Building these dams and other projects, including the Blue Ridge Parkway, were a way to put people back to work during the Great Depression.

The jobless rate now is approaching what it was then, if you count all the people who have been unemployed longer than 99 weeks and aren’t part of the statistics, plus the people who have had their hours cut back from 30 to 10 because they work part-time and have no bargaining rights. And let’s not forget the people who are working at menial jobs for $8 an hour because they can’t find anything in their field.

Last week, Congress and the President made matters worse by codifying the Republican desire to withhold money and services from the people who need them instead of increasing taxes on people who can well afford to pay.

There will be no TVA for this job crisis, no Works Progress Administration, Blue Ridge Parkway or schools construction. The current Congress believes it’s better to squeeze the poor and let our nation’s infrastructure crumble, our electrical grid disintegrate and our people starve.

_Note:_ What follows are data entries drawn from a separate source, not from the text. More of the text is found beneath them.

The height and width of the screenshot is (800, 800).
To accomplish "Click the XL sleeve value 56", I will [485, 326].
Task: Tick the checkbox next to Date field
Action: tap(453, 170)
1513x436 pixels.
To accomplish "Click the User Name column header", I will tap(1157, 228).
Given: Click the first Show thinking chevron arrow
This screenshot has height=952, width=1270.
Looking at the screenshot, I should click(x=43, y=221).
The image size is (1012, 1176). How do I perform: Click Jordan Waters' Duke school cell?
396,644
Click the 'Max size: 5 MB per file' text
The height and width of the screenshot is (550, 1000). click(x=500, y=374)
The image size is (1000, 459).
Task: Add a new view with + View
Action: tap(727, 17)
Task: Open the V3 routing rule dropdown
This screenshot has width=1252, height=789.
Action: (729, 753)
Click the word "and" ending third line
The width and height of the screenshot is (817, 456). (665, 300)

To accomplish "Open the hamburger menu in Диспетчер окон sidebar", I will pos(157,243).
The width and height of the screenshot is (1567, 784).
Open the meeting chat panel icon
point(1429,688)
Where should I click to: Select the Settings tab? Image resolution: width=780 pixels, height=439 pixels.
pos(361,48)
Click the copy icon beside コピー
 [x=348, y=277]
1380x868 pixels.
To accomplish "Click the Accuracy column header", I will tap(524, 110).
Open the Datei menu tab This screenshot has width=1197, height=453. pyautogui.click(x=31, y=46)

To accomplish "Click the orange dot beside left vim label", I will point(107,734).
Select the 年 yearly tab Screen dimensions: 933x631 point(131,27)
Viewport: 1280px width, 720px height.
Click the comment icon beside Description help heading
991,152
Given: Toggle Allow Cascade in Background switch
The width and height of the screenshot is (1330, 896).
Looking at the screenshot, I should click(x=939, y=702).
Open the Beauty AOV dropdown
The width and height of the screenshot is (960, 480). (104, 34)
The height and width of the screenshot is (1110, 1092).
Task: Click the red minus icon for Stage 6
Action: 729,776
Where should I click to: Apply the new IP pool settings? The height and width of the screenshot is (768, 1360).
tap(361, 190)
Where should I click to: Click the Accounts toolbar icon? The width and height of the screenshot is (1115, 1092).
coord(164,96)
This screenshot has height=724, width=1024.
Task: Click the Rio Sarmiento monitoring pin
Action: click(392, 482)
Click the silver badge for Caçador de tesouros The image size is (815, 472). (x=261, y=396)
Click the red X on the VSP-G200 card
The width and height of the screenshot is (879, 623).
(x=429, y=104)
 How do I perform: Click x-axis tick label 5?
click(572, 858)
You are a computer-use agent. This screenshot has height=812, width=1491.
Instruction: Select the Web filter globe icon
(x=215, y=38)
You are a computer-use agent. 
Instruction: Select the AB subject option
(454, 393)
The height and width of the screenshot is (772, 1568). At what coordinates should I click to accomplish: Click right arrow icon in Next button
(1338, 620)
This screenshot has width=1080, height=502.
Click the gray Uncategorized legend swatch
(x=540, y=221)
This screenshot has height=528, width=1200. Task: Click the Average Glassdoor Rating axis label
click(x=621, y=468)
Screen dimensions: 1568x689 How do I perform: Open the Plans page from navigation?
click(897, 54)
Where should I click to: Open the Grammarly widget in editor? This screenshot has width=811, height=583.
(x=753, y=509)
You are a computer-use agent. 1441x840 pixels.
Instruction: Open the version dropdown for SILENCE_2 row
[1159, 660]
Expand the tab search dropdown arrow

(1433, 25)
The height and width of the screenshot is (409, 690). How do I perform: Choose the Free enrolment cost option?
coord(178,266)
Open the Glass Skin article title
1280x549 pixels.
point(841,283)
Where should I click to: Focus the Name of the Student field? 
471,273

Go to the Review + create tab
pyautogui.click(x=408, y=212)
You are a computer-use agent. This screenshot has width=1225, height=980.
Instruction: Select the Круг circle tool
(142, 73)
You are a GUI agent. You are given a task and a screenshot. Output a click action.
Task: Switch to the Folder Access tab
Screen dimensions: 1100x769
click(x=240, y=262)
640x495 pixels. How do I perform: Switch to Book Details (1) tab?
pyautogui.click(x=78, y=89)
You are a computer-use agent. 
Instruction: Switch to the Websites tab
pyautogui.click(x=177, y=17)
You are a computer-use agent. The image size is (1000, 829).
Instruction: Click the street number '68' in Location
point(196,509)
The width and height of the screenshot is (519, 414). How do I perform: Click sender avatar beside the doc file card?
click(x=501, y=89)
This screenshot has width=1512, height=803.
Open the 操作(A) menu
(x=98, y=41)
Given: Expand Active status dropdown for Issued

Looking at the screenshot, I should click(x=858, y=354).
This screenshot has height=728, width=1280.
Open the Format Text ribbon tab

If we don’t care that people are losing their homes at an alarming rate and that children are going to bed hungry, then we ought to care about national security. How can we as a nation compete in a global market when our roads and bridges are unsafe and our electrical grid antiquated? Our children’s education is lacking and it’s getting worse as budgets are cut at the local, state and national levels.

Once upon a time, we cared that people were out of work and that we needed a better power grid and roads. We spent money on those things and built a great nation that could compete and even excell on every level. We trained engineers and laborers and we built roads, dams and electrical lines. These jobs weren’t just busy-work, they were important, and much of the word done during the 1930s stands today as a testament to the power of government to make people’s lives better.

It’s awe-inspiring to look at the Oconee 1 Dam and know that families were housed and fed because of the honest work its construction provided.

Today, the richest Americans hoard their wealth and ignore the needs of working people as the nation crumbles around them.